FileUpload(value=(), accept='.png', description='Upload')

In [6]:
print(uploader.value)

({'name': 'moon_city.png', 'type': 'image/png', 'size': 2812795, 'content': <memory at 0x10f736740>, 'last_modified': datetime.datetime(2025, 11, 13, 23, 11, 13, 130000, tzinfo=datetime.timezone.utc)},)


In [7]:
import base64

# Get the first (and only) uploaded file dict
uploaded_file = uploader.value[0]

# This is a memoryview
content_mv = uploaded_file["content"]

# Convert memoryview -> bytes
img_bytes = bytes(content_mv)  # or content_mv.tobytes()

# Now base64 encode
img_b64 = base64.b64encode(img_bytes).decode("utf-8")

In [8]:
multimodal_question = HumanMessage(content=[
    {"type": "text", "text": "Tell me about this capital"},
    {"type": "image", "base64": img_b64, "mime_type": "image/png"}
])

response = agent.invoke(
    {"messages": [multimodal_question]}
)

print(response['messages'][-1].content)

Nova Asterion, capital of the Jovian Pact, sits like a gleaming crown on the pale crust of a moon orbiting a colossal gas giant. The image you’ve shared captures its atmosphere: a city built for scarcity and grandeur, with gravity-defying architecture that hums under the light of a banded planet hanging in the sky.
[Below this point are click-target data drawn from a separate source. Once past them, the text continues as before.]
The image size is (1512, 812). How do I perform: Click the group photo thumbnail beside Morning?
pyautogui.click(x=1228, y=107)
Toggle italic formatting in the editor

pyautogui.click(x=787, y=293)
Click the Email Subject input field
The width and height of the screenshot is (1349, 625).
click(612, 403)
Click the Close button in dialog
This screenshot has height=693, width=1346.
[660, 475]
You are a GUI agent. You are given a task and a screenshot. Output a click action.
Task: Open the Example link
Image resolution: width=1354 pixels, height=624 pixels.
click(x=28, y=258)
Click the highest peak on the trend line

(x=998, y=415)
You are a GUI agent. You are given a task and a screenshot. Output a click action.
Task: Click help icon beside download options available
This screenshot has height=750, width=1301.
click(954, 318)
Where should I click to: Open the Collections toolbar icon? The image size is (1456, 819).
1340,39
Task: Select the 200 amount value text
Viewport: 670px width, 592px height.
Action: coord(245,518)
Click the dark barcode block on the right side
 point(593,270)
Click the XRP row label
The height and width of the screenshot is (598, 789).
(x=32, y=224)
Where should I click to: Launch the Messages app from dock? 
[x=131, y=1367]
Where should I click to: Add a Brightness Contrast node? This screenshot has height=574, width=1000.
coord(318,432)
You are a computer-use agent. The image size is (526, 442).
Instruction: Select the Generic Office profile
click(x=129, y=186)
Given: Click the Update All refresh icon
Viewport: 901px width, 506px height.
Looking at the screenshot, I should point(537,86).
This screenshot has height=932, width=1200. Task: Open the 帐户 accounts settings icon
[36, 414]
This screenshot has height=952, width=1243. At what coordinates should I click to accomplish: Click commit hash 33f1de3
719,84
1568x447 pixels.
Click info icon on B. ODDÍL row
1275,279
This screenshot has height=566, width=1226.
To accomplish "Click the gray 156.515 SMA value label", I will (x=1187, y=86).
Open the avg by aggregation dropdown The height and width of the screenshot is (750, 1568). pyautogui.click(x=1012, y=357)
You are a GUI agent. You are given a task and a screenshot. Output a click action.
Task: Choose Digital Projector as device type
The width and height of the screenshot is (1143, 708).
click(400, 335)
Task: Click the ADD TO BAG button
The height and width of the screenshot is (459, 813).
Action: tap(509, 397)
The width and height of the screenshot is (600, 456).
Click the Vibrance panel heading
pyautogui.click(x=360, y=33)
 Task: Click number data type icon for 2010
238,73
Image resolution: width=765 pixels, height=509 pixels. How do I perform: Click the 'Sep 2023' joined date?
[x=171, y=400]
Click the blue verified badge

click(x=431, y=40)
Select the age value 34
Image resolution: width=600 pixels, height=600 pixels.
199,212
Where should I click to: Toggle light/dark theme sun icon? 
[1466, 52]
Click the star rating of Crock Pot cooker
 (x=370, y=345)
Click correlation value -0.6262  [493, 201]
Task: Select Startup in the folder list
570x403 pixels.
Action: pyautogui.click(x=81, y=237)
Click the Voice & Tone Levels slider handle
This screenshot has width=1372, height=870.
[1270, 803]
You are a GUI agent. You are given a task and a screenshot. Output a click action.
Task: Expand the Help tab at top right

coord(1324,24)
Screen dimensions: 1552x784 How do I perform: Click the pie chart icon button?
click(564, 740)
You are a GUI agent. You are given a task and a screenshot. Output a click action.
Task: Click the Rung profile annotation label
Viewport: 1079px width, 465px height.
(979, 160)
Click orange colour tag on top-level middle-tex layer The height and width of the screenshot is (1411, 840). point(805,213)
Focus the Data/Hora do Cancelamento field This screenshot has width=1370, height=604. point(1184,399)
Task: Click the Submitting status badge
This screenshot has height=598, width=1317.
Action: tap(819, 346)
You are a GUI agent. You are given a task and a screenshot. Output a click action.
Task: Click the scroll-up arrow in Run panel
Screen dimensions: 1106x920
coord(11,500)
What makes Nova Asterion unique
- Architecture: Asterion is a lattice of vertical spires and circular hubs linked by glassy skyways and mag-lev belts. Central to the skyline is the Convergence Spire, a tapered monument that houses the Pact’s high council and the city’s primary power core. Dome-covered markets and research domes nestle between the towers, creating a city of light and shadow rather than asphalt and brick.
- Lighting and climate: The domes are clad in nano-matrix sunscreens that shift opacity with the planet’s daylight cycle, giving the city a perpetual dusky glow. Inside, climate domes and aquifer networks keep living spaces temperate, while the outer ring ne

## Audio input

In [9]:
import sounddevice as sd
from scipy.io.wavfile import write
import base64
import io
import time
from tqdm import tqdm

# Recording settings
duration = 5  # seconds
sample_rate = 44100

print("Recording...")
audio = sd.rec(int(duration * sample_rate), samplerate=sample_rate, channels=1)
# Progress bar for the duration
for _ in tqdm(range(duration * 10)):   # update 10× per second
    time.sleep(0.1)
sd.wait()
print("Done.")

# Write WAV to an in-memory buffer
buf = io.BytesIO()
write(buf, sample_rate, audio)
wav_bytes = buf.getvalue()

aud_b64 = base64.b64encode(wav_bytes).decode("utf-8")

Recording...


100%|██████████| 50/50 [00:05<00:00,  9.57it/s]


Done.


In [10]:
agent = create_agent(
    model='gpt-4o-audio-preview',
)

multimodal_question = HumanMessage(content=[
    {"type": "text", "text": "Tell me about this audio file"},
    {"type": "audio", "base64": aud_b64, "mime_type": "audio/wav"}
])

response = agent.invoke(
    {"messages": [multimodal_question]}
)

print(response['messages'][-1].content)

In the sunlit spots, they love to lay,  
With velvet paws, they prance and play.  
Mischief in their emerald eyes,  
Graceful leaps that touch the skies.

Purring softly in the night,  
Their gentle gaze a soothing light.  
Independent, yet they roam,  
Bringing warmth to every home.

Whiskers twitch and tails that sway,  
Mystic creatures of night and day.  
Silent steps and curious minds,  
In feline hearts, true friends we find.